The January Hands Up for Haiti’s mission trip to Cap Haitien, Haiti was primarily a pediatric and neonatal focused mission trip. In total, they rendered health care services to 139 babies, children, and adults and an additional 26 orphans. They taught “Helping Babies Breathe”, a course that emphasizes skilled attendance at birth, assessment of every baby, temperature support, stimulation to breathe, and assisted ventilation as needed, all within “The Golden Minute” after birth. Approximately twenty-seven traditional birth attendants, nurses, doctors, and community members attended the class. The Hands Up for Haiti group was also able to provide a Newborn Assessment and S.T.A.B.L.E. lecture for six nurses who will be working in a newly developed neonatal unit. The acronym stands for the things health care providers need to check to stabilize a neonate after birth: Sugar, Temperature, Airway, Blood pressure, Labs, and Emotional support to families. On the trip, the team also set-up a mother and baby unit, labor and delivery unit, and neonatal care unit for an expanding Christian charity hospital that will be providing free and paid health care services to the community.
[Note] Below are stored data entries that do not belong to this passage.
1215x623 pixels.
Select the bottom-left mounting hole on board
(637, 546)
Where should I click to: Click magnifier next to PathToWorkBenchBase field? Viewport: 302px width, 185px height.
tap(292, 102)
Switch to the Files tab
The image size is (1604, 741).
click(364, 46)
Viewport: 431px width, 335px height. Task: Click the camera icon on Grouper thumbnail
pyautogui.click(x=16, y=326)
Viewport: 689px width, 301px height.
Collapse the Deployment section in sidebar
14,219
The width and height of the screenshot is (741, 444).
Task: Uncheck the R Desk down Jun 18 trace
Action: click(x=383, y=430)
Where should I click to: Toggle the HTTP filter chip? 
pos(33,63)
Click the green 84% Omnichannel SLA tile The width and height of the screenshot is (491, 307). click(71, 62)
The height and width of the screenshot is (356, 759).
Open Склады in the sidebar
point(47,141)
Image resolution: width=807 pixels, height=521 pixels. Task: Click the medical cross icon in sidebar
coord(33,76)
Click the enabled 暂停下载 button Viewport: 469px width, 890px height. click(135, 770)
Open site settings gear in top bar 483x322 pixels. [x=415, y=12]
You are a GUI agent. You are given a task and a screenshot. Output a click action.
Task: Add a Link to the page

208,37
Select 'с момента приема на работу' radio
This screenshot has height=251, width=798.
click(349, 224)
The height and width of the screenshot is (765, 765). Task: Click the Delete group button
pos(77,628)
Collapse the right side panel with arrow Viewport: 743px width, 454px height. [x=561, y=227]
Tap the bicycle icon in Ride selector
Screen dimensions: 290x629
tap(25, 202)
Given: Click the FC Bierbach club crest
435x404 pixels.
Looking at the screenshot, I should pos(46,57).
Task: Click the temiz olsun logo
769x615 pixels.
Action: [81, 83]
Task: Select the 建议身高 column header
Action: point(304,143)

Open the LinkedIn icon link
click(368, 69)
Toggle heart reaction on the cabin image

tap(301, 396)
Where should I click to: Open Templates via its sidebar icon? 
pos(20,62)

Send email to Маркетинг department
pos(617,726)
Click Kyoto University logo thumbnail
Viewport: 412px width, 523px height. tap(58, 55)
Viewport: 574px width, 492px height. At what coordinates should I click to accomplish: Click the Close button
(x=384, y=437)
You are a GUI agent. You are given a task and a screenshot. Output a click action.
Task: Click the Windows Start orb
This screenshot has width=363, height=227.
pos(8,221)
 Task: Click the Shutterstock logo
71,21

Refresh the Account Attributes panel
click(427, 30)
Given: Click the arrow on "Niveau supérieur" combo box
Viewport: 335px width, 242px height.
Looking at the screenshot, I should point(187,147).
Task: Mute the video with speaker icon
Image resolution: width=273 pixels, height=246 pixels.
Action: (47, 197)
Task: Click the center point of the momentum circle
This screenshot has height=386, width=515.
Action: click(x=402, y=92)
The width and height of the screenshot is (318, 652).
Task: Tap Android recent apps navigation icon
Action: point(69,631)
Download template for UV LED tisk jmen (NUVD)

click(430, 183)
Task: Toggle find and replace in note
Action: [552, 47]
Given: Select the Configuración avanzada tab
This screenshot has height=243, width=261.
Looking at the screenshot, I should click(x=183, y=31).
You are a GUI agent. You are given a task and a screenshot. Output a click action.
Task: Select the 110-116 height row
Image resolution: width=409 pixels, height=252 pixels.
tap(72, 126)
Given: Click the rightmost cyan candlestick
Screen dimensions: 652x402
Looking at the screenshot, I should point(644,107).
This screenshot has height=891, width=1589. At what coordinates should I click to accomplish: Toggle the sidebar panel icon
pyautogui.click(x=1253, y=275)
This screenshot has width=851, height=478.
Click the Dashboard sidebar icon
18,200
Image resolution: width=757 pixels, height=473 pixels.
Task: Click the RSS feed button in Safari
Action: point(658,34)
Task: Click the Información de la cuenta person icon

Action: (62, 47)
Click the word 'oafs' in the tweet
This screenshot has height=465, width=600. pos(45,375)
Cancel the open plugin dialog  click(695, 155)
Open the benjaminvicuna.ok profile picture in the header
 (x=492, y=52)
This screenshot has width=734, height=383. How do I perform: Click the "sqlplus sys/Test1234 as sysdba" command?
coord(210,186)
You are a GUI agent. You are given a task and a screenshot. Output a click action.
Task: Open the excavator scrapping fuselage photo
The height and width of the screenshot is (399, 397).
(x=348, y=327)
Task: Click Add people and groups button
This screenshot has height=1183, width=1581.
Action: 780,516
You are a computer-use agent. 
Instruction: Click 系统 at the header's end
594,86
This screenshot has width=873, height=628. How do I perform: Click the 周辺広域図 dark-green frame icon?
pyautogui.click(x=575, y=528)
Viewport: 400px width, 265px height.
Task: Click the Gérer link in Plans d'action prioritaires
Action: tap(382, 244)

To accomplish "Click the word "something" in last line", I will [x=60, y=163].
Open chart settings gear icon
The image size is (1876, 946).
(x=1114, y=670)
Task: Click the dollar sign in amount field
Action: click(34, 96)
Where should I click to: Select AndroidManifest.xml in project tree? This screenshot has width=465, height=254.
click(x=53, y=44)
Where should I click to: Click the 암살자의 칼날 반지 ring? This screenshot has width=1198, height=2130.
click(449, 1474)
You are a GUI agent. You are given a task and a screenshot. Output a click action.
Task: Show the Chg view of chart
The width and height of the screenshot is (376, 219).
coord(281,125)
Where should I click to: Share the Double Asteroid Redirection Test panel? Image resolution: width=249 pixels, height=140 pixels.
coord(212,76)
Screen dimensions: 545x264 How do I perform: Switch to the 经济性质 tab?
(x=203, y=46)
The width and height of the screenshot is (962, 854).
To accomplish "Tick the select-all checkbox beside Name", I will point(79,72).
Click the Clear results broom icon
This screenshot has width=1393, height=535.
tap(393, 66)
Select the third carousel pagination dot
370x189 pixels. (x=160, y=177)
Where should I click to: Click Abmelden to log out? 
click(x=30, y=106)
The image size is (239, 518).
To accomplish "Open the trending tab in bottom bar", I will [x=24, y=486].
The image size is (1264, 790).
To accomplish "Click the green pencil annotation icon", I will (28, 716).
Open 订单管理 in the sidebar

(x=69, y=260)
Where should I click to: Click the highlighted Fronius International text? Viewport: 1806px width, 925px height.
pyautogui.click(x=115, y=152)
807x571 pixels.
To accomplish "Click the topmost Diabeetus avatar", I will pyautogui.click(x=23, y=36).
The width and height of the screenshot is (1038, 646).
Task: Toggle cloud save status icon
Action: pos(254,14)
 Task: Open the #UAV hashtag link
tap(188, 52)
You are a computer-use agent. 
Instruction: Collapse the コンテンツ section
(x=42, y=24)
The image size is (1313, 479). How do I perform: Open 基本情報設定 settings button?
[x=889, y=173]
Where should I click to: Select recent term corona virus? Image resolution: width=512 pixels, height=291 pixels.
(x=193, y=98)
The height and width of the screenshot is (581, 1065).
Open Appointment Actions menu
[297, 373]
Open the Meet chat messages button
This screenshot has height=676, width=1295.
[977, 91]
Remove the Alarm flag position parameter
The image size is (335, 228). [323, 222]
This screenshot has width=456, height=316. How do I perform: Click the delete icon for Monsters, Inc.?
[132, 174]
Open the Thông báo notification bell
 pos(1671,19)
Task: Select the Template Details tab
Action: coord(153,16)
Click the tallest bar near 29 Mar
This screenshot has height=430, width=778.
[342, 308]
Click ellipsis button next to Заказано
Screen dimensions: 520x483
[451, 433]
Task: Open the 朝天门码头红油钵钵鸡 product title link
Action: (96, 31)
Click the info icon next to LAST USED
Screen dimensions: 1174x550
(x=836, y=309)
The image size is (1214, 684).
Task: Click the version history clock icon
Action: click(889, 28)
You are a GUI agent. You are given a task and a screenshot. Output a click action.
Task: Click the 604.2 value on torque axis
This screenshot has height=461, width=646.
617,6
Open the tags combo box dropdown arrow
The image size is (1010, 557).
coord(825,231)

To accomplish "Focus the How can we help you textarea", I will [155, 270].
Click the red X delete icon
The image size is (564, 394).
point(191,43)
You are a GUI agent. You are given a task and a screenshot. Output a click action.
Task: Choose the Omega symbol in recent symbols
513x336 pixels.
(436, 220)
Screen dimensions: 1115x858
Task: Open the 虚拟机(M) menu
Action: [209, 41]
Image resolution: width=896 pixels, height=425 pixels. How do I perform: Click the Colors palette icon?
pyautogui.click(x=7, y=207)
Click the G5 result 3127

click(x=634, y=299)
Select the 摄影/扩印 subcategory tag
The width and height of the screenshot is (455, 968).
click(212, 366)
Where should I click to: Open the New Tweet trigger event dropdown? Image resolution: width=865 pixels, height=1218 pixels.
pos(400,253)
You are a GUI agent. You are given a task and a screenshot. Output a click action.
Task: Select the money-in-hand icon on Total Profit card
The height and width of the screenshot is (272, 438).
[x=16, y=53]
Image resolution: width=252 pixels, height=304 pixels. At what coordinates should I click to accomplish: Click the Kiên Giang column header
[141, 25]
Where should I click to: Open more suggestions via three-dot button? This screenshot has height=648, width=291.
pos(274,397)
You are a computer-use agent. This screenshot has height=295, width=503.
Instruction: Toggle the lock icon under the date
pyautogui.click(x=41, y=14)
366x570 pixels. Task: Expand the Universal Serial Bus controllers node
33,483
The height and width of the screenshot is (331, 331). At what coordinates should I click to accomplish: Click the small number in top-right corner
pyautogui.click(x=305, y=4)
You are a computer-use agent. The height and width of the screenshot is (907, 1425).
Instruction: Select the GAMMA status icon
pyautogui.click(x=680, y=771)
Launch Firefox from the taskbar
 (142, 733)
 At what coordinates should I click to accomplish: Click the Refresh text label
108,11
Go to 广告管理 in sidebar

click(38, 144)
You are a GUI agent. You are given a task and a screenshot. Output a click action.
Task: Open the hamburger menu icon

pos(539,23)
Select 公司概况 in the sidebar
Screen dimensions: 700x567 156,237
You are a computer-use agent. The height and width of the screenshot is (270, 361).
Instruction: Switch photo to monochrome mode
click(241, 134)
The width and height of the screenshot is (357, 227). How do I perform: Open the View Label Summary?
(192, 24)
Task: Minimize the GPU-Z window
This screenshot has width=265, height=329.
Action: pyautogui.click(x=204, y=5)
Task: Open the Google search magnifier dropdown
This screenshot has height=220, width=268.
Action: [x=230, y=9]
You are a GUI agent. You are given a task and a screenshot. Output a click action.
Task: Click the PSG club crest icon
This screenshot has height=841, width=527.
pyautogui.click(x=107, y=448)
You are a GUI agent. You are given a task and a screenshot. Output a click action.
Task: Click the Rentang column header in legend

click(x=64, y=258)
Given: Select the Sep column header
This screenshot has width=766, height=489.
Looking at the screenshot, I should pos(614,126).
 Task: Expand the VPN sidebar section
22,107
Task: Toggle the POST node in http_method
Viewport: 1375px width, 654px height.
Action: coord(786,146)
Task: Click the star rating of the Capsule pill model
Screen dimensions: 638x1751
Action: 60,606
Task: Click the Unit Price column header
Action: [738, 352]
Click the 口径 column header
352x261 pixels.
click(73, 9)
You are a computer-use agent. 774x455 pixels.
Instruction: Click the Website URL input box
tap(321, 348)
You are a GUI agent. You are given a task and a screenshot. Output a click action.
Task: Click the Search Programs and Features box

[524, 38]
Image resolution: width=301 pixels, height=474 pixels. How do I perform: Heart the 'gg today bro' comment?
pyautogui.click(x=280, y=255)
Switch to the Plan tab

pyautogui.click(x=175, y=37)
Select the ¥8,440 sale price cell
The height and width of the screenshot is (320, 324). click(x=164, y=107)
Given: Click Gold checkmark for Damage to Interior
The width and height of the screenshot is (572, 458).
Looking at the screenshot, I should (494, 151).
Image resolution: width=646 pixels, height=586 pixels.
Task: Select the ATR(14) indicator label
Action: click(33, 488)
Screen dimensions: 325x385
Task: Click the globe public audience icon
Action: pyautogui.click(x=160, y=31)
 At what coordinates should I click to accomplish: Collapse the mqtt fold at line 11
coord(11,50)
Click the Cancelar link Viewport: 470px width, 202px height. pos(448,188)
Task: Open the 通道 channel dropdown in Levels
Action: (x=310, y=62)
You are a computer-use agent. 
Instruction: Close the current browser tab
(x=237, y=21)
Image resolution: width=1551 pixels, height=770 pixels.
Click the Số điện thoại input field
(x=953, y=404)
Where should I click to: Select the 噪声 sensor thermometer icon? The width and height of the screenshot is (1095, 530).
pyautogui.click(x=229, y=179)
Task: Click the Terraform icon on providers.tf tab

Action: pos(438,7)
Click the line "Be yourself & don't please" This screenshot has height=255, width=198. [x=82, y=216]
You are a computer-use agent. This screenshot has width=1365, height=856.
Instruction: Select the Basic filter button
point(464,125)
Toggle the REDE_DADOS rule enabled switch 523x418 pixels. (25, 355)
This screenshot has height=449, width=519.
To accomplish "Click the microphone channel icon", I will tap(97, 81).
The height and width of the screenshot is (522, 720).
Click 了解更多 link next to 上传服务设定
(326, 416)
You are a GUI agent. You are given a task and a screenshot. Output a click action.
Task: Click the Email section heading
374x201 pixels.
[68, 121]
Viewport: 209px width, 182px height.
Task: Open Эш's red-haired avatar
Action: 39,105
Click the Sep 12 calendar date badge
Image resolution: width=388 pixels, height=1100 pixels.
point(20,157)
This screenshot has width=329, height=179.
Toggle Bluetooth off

One of the most memorable moments for Nneka occured when the team had a little downtime before dinner. “There were mountains upon mountains just behind the compound where we stayed. Some of the volunteers and our Haitian translators would hike up those mountains in the evening time. One evening, a group of us walked up the mountains. We passed local houses with people cooking and doing their hair outside. Little kids followed us as we walked pass and started up the mountains behind the houses. The higher we walked, looking down we could see other mountains around us, the clouds were so close to our heads. And we finally made it to the top. There someone had made a shelter of wooden frames and a tin roof only- no walls. Under this shelter, on top of the mountain was an exhilarating and memorable moment. On the top of this mountain, we all gathered in a circle holding hands, prayed together for our work in Haiti to benefit many people, and sang songs of praises. It was a moment in which all cultural differences were set aside and we all became one!”